From the forum thread on the Iran NMO 2005 geometry problem, retype the passage that opens with the words containing "(An easy problem.Just" and closes with "line is confusing.".

Start of Extract provided

Page 1 of 1
Iran NMO 2005/2
Posted: Sun Jun 28, 2015 7:29 pm
by tanmoy
$BC$ is a diameter of a circle and the points $X,Y$ are on the circle such that $XY \perp BC$.The points $P,M$ are on $XY,CY$(or their stretches),respectively,such that $CY \parallel PB$ and $CX \parallel PM$.Let $K$ be the meet point of the lines $XC,BP$.Prove that $PB \perp MK$.
(An easy problem.Just a little angle chasing)
Re: Iran NMO 2005/2
Posted: Mon Jun 29, 2015 6:13 pm
by Tahmid
are you sure about the statement?
tanmoy wrote: $CX \parallel PM$.
this line is confusing.
Re: Iran NMO 2005/2
Posted: Mon Jun 29, 2015 6:52 pm
by Tahmid
opsssss sorry
my mistake
here is the solution:
$PM=YM$ [because $PM||XC$]
so,$KC=YM$
$\angle KBC=\angle BCY=\angle KCB$
$\therefore KB=KC$
$KB=KC=MY$
$\therefore MYBK$ is a parallelgram.
$\therefore \angle MKB=\angle MYB =90$
so, $MK$ is perpendicular to $PB$ .
Re: Iran NMO 2005/2
Posted: Tue Jun 30, 2015 12:07 pm
by tanmoy
Tahmid wrote:opsssss sorry
my mistake
here is the solution:
$PM=YM$ [because $PM||XC$]
so,$KC=YM$
$\angle KBC=\angle BCY=\angle KCB$
$\therefore KB=KC$
$KB=KC=MY$
$\therefore MYBK$ is a parallelgram.
$\therefore \angle MKB=\angle MYB =90$
so, $MK$ is perpendicular to $PB$ .
Same as my solution.

End of Extract provided
Start of Entries provided

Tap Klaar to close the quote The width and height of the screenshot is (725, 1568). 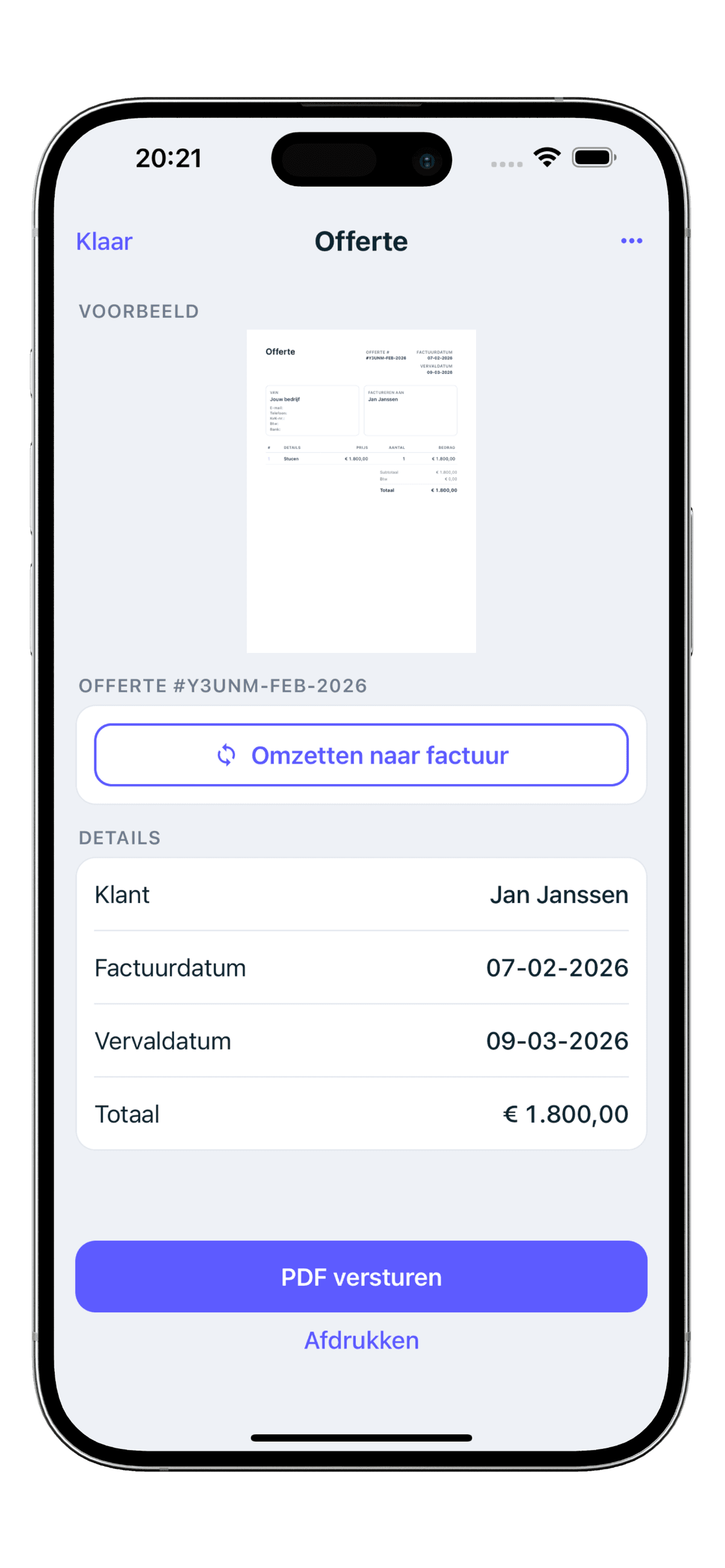(x=104, y=242)
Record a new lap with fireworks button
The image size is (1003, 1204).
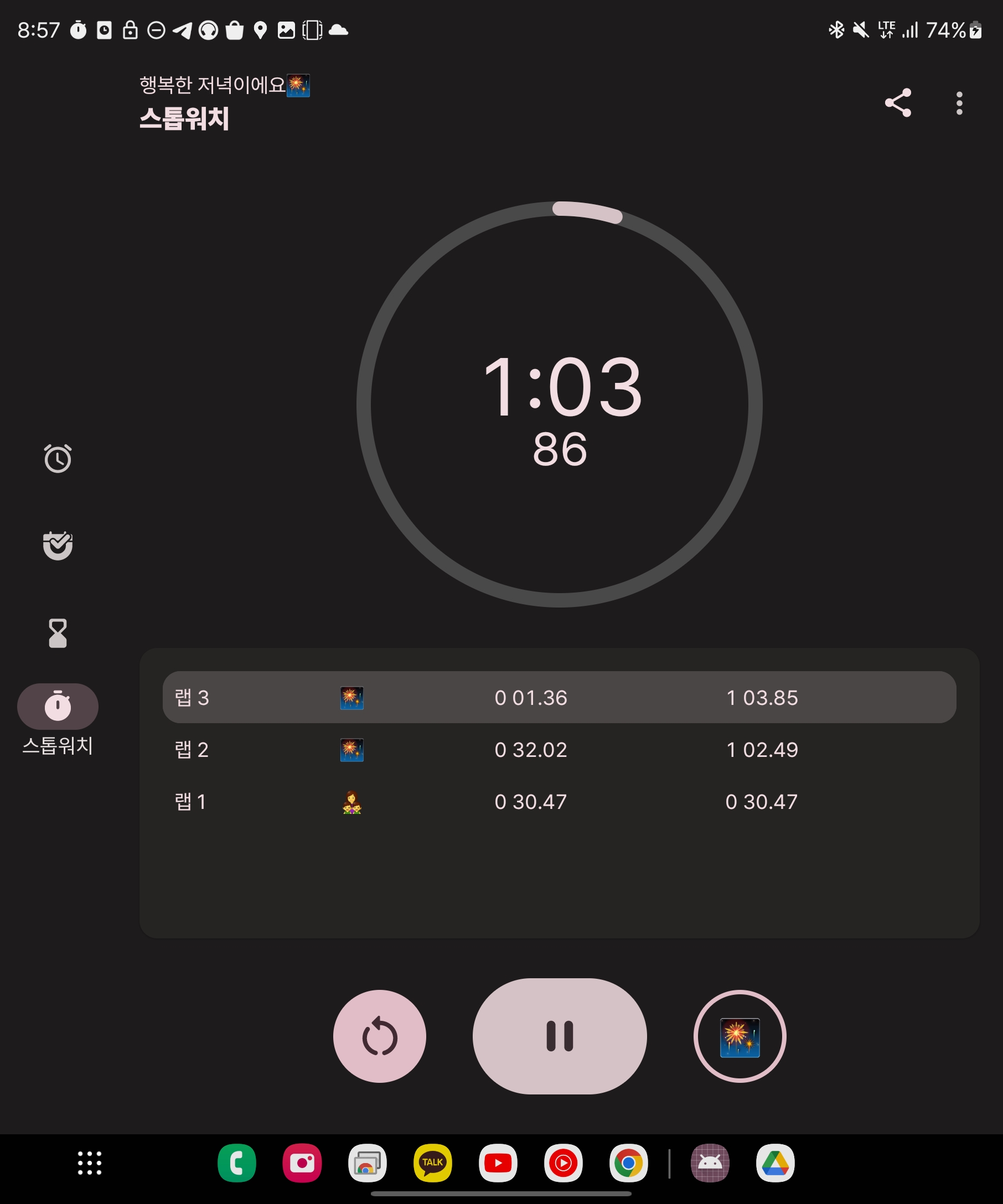(x=740, y=1036)
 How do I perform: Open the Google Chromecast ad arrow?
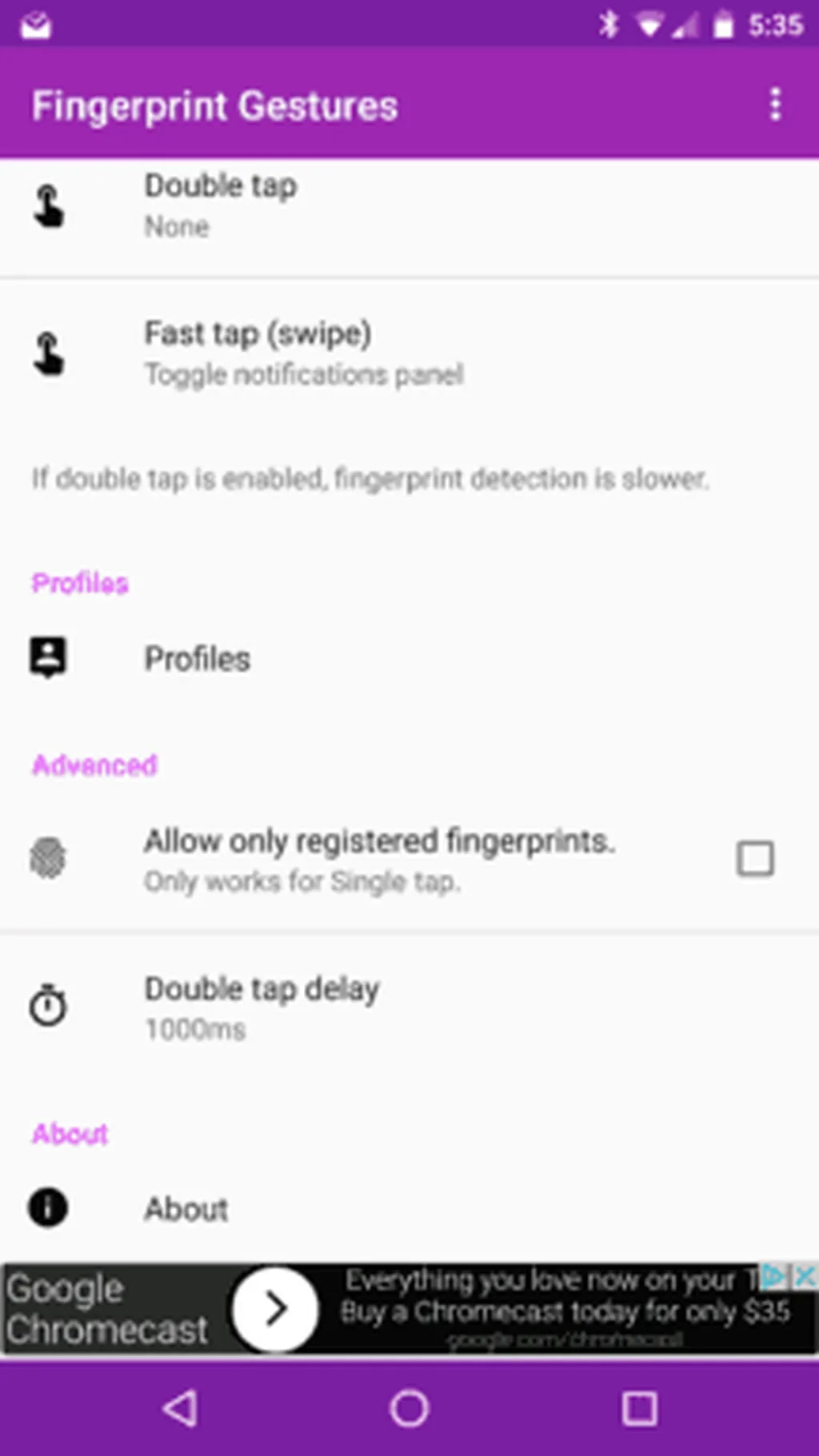tap(275, 1309)
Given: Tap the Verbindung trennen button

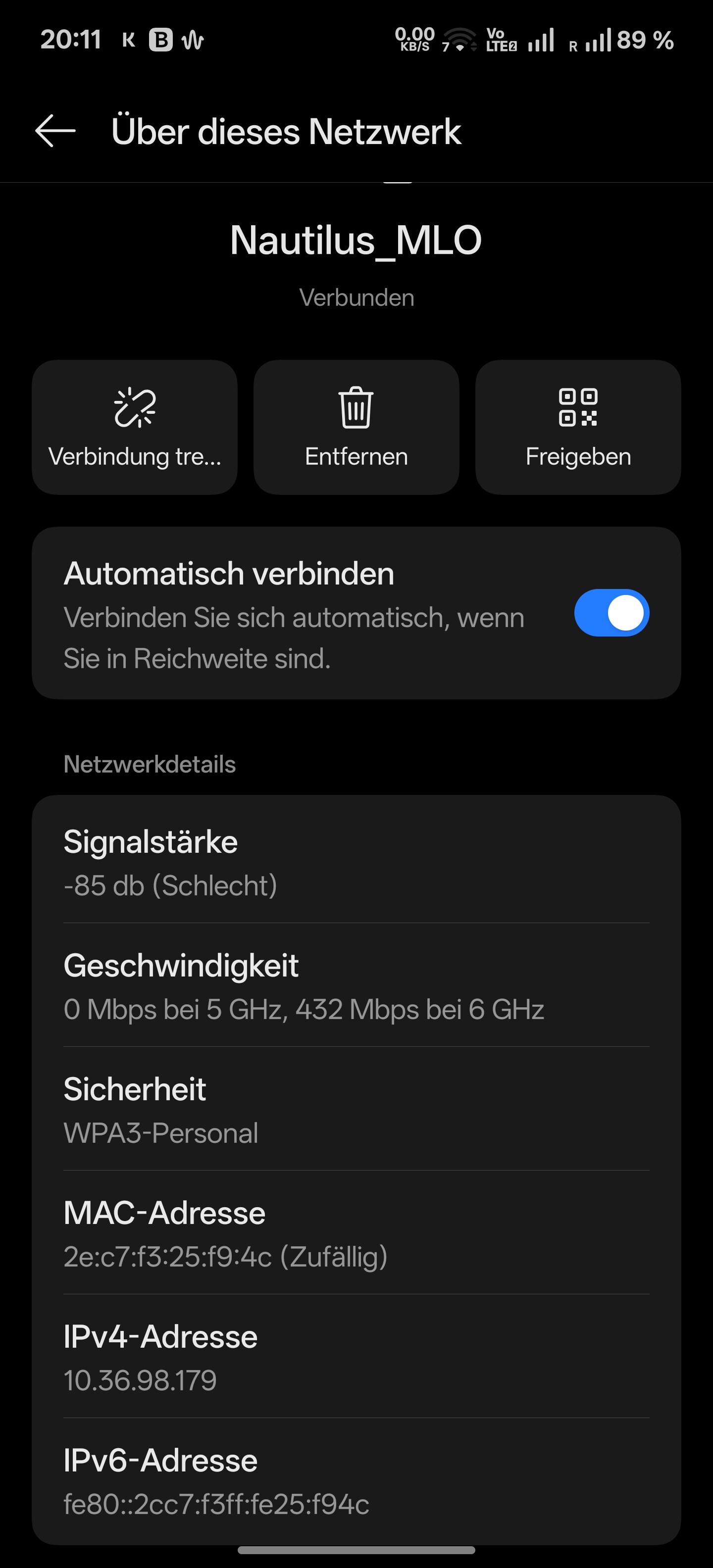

End of Entries provided

▶ [Exercise solution]
(An easy problem.Just a little angle chasing)
Re: Iran NMO 2005/2
Posted: Mon Jun 29, 2015 6:13 pm
by Tahmid
are you sure about the statement?
tanmoy wrote: $CX \parallel PM$.
this line is confusing.